_Exercise:_ For the entries that follow, say how many lines hold the string "arrow", with nothing else in the reply.
★ ★ ★ ★
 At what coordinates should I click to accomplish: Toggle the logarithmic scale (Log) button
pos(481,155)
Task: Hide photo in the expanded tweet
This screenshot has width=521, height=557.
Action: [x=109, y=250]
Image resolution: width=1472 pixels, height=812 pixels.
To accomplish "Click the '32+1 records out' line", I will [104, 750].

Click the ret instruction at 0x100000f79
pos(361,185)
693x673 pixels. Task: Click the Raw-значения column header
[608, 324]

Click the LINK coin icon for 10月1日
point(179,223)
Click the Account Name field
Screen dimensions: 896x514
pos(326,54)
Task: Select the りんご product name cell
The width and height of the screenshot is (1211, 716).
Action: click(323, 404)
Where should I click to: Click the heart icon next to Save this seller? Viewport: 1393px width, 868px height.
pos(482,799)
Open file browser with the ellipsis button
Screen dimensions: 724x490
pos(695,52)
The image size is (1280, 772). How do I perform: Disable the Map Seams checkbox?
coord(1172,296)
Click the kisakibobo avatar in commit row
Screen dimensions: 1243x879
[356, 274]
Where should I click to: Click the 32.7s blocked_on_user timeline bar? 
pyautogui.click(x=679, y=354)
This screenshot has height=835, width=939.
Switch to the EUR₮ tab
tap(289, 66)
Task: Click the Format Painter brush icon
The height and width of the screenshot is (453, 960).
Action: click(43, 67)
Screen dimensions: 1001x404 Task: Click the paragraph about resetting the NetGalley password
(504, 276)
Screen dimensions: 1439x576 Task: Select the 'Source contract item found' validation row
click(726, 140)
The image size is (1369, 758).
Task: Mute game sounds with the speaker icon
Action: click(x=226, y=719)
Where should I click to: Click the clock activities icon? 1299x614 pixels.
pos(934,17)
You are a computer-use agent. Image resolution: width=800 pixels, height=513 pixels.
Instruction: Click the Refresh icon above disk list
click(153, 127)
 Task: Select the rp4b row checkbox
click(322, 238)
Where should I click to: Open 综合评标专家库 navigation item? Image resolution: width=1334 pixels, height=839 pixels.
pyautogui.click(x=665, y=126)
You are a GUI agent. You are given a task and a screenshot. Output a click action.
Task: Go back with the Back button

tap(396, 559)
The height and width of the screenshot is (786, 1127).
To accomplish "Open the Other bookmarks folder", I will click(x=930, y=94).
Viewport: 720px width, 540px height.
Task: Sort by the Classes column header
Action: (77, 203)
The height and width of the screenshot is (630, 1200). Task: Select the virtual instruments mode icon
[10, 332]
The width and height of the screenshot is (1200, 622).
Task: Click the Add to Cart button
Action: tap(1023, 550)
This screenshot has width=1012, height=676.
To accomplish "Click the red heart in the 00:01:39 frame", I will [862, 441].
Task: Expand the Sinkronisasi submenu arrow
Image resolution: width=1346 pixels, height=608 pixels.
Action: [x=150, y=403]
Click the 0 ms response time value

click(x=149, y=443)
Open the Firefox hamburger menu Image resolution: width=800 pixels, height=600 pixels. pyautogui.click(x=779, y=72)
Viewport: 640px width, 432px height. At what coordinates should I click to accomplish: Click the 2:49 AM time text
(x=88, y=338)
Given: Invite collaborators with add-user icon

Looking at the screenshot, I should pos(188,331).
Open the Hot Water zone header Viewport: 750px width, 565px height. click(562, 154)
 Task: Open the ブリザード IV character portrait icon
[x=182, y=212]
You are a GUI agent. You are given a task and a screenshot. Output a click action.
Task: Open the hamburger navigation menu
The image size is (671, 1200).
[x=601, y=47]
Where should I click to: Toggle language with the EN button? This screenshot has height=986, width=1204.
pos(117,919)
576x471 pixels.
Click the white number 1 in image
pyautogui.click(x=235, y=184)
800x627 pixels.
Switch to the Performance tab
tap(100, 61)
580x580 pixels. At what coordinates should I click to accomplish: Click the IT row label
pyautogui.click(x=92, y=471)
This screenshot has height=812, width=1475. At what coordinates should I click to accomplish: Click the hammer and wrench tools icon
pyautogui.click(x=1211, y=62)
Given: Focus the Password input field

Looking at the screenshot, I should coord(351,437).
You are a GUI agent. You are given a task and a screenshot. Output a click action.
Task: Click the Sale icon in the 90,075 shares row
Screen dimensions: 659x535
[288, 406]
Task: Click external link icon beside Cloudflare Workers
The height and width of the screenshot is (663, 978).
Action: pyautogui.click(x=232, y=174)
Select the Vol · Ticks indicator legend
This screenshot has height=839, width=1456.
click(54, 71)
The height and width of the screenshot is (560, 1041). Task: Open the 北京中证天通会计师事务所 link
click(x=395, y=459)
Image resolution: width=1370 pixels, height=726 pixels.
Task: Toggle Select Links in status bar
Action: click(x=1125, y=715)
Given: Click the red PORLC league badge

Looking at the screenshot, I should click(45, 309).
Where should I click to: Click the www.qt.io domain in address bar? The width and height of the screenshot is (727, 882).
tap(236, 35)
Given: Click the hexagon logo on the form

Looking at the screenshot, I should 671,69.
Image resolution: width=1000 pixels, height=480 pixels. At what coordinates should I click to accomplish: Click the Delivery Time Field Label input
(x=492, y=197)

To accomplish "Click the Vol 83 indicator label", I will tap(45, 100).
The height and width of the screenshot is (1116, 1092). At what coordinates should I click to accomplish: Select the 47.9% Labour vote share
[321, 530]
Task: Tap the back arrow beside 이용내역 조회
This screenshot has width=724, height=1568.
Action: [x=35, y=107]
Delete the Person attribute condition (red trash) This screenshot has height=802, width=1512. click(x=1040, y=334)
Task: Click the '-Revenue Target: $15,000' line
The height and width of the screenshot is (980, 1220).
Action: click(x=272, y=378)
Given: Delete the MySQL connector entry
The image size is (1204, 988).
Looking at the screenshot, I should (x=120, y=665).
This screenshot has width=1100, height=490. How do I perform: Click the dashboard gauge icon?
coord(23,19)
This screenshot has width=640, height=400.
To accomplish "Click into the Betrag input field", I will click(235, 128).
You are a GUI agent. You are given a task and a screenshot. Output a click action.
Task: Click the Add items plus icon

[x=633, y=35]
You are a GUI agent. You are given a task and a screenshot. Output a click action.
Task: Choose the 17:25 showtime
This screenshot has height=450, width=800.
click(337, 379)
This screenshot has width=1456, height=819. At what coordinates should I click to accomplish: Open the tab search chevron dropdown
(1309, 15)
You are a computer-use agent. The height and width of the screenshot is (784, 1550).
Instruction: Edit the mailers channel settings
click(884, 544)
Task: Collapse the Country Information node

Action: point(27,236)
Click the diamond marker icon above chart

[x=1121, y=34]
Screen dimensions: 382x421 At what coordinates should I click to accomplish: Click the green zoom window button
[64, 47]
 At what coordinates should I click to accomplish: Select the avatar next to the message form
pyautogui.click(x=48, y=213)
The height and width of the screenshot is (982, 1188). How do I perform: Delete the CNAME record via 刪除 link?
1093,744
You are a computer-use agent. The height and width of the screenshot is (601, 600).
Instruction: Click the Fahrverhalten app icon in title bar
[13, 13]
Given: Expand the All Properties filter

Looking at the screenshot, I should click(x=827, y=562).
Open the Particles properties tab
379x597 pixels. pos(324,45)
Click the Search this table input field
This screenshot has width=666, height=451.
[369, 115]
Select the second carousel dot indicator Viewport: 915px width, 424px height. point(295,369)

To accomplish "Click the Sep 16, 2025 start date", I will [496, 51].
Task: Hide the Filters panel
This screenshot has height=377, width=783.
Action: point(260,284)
★ ★ ★ ★
_Written answer:_ 2